EntroPIC: Towards Stable Long-Term Training of LLMs via Entropy Stabilization with Proportional-Integral Control
Kai Yang, Xin Xu, Yangkun Chen, Weijie Liu, Jiafei Lyu, Zichuan Lin, Deheng Ye, Saiyong Yang
2025-11-21
Summary
This paper focuses on a challenge in training really big language models – keeping them from getting stuck in bad habits during the learning process, and instead encouraging them to continue exploring better possibilities.
What's the problem?
When you're teaching a language model using a method called reinforcement learning, it's important to balance trying out new things (exploration) with sticking to what it already knows works (exploitation). A key measure of exploration is 'entropy'. The problem is that during training, the model learns from both successes and failures, and these successes and failures pull the entropy in opposite directions, making it hard to keep it at a good level. If entropy gets too low, the model stops exploring and gets stuck; if it's too high, learning is inefficient.
What's the solution?
The researchers developed a new technique called EntroPIC. Think of it like a volume knob for successes and failures. EntroPIC automatically adjusts how much weight is given to each type of feedback – successes and failures – to keep the entropy stable throughout the training process.
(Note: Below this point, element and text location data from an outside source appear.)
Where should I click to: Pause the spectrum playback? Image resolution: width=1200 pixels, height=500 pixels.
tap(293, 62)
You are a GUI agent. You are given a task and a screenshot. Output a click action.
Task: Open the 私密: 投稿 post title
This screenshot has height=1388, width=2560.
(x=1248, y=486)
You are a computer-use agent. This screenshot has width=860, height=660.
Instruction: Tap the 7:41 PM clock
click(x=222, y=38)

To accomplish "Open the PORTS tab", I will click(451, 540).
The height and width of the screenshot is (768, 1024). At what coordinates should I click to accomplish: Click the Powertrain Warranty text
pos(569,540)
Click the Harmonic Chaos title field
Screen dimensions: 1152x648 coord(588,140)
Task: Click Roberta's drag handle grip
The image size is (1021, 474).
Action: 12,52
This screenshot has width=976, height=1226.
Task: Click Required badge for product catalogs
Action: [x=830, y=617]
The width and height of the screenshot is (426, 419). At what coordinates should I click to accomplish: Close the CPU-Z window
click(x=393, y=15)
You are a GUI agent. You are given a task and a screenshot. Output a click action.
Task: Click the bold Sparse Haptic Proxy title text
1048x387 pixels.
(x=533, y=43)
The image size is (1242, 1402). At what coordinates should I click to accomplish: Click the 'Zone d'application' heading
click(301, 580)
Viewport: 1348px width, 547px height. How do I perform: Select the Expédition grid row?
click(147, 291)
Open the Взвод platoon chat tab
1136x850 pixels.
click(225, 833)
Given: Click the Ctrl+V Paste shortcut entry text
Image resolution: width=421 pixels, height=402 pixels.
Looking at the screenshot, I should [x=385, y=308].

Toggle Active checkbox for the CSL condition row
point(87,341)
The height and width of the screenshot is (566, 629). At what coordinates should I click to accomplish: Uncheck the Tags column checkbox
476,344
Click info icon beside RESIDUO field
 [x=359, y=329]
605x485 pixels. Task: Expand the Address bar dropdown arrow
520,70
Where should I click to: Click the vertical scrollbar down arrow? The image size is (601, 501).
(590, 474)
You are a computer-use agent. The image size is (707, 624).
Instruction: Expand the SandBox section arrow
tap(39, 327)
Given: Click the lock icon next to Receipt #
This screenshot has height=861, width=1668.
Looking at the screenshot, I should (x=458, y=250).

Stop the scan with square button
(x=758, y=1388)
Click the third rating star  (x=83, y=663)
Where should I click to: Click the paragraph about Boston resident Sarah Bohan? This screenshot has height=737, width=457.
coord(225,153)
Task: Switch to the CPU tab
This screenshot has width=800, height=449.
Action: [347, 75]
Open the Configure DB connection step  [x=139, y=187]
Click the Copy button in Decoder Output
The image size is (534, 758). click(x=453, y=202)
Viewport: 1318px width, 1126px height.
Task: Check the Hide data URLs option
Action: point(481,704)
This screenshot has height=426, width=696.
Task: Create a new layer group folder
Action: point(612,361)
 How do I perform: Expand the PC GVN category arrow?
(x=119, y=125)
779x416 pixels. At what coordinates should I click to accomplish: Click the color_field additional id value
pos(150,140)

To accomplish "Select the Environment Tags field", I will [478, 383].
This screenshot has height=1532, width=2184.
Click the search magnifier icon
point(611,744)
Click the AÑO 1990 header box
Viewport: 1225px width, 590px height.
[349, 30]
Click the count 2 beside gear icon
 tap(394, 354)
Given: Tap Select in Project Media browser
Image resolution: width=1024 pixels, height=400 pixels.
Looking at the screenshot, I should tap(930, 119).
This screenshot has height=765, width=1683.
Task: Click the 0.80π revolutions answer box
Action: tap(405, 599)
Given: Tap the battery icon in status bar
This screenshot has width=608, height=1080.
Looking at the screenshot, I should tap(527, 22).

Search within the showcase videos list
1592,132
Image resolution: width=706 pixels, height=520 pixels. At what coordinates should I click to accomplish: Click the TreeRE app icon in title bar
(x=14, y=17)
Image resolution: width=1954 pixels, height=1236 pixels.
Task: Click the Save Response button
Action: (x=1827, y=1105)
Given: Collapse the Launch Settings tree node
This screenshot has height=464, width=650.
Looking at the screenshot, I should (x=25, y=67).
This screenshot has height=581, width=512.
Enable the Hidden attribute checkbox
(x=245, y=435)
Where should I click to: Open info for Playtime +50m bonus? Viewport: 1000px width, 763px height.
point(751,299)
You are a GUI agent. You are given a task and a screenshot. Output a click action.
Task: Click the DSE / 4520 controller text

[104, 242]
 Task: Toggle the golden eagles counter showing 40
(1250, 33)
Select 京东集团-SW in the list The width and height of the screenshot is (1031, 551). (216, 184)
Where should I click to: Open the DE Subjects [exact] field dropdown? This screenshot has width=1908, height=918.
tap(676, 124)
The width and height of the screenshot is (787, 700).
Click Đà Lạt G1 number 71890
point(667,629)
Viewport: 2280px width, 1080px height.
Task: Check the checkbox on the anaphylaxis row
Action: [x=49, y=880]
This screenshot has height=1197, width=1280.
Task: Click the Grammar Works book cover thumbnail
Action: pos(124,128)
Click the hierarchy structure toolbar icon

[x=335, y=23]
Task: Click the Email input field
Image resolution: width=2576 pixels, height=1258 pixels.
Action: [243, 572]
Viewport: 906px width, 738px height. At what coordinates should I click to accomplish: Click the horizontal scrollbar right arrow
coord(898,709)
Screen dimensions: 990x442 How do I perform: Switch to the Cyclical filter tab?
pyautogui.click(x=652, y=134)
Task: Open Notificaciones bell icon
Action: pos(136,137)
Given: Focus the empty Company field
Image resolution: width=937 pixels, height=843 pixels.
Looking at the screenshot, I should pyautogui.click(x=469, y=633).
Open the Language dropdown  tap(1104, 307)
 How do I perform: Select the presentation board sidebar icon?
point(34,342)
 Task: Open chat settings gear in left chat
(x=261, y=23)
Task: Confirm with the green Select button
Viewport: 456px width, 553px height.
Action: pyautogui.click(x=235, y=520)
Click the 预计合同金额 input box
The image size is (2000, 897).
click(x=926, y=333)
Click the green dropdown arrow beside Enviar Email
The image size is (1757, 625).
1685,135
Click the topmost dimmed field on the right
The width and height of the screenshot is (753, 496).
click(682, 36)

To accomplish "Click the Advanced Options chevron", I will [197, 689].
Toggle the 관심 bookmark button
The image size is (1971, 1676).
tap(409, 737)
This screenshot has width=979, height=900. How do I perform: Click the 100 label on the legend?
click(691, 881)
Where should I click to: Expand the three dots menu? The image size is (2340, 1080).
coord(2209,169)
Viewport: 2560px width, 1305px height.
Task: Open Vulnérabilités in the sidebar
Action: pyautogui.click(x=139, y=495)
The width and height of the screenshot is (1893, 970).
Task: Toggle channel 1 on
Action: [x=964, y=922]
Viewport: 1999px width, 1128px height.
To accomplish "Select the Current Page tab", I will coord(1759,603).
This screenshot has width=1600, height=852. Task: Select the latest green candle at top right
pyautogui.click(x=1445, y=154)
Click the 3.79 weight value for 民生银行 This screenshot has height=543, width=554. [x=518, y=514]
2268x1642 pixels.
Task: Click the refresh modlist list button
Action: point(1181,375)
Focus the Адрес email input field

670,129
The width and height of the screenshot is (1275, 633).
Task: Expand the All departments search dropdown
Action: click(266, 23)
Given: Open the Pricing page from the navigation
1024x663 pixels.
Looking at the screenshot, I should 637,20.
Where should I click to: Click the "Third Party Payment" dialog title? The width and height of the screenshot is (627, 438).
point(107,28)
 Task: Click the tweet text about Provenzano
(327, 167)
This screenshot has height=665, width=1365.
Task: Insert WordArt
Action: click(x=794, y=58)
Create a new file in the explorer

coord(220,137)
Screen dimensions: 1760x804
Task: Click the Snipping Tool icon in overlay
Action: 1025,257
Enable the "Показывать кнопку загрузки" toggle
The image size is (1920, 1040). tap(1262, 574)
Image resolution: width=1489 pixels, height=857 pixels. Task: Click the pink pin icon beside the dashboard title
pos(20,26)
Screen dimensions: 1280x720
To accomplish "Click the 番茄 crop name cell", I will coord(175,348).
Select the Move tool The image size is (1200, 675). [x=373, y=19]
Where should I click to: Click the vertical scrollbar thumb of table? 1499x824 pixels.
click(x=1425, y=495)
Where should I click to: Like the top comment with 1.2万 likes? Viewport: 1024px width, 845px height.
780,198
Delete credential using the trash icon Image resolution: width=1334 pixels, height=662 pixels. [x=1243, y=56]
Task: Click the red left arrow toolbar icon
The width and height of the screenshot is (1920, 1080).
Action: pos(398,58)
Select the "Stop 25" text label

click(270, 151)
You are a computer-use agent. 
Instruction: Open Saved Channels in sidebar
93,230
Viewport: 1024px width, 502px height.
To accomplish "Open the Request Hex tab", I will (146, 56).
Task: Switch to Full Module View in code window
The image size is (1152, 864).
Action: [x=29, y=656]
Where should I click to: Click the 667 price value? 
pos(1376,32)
It does this by carefully tuning how much each success or failure affects the overall learning signal, ensuring the model continues to explore effectively without getting stuck or wasting time.
Why it matters?
This is important because stable training is crucial for building powerful language models. By keeping the model exploring, EntroPIC helps it find better solutions and ultimately perform better on tasks like writing, translation, and answering questions. It provides a way to reliably train these large models, leading to more capable and useful AI systems.
Abstract
Long-term training of large language models (LLMs) requires maintaining stable exploration to prevent the model from collapsing into sub-optimal behaviors. Entropy is crucial in this context, as it controls exploration and helps avoid premature convergence to sub-optimal solutions. However, existing reinforcement learning methods struggle to maintain an appropriate level of entropy, as the training process involves a mix of positive and negative samples, each affecting entropy in different ways across steps. To address this, we propose Entropy stablilization via Proportional-Integral Control (EntroPIC), a novel method that adaptively adjusts the influence of positive and negative samples by dynamically tuning their loss coefficients. This approach stabilizes entropy throughout training, ensuring efficient exploration and steady progress. We provide a comprehensive theoretical analysis for both on-policy and off-policy learning settings, demonstrating that EntroPIC is effective at controlling entropy in large-scale LLM training. Experimental results show that our method successfully maintains desired entropy levels, enabling stable and optimal RL training for LLMs.